*Exercise description*: In the data below, find every line that has the string "each", and copy it.

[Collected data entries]
※

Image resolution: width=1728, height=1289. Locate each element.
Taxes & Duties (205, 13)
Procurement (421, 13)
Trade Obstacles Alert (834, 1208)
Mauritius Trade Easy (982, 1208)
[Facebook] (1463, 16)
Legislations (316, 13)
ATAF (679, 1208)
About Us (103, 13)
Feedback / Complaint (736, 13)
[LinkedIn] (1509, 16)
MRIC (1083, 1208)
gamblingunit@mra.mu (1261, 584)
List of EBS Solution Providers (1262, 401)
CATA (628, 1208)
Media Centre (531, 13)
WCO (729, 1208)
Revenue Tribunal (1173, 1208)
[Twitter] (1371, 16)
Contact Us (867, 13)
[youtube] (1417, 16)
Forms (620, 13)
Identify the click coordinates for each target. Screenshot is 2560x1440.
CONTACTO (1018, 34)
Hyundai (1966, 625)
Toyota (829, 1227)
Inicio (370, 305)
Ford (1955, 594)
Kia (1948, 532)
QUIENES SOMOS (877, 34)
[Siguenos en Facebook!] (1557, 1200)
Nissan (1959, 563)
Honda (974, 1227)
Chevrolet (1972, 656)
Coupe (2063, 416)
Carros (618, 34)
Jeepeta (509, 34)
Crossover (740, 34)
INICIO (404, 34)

※

*Task result*:
Image resolution: width=1728, height=1289. Locate each element.
Identify the click coordinates for each target. Screenshot is 2560x1440.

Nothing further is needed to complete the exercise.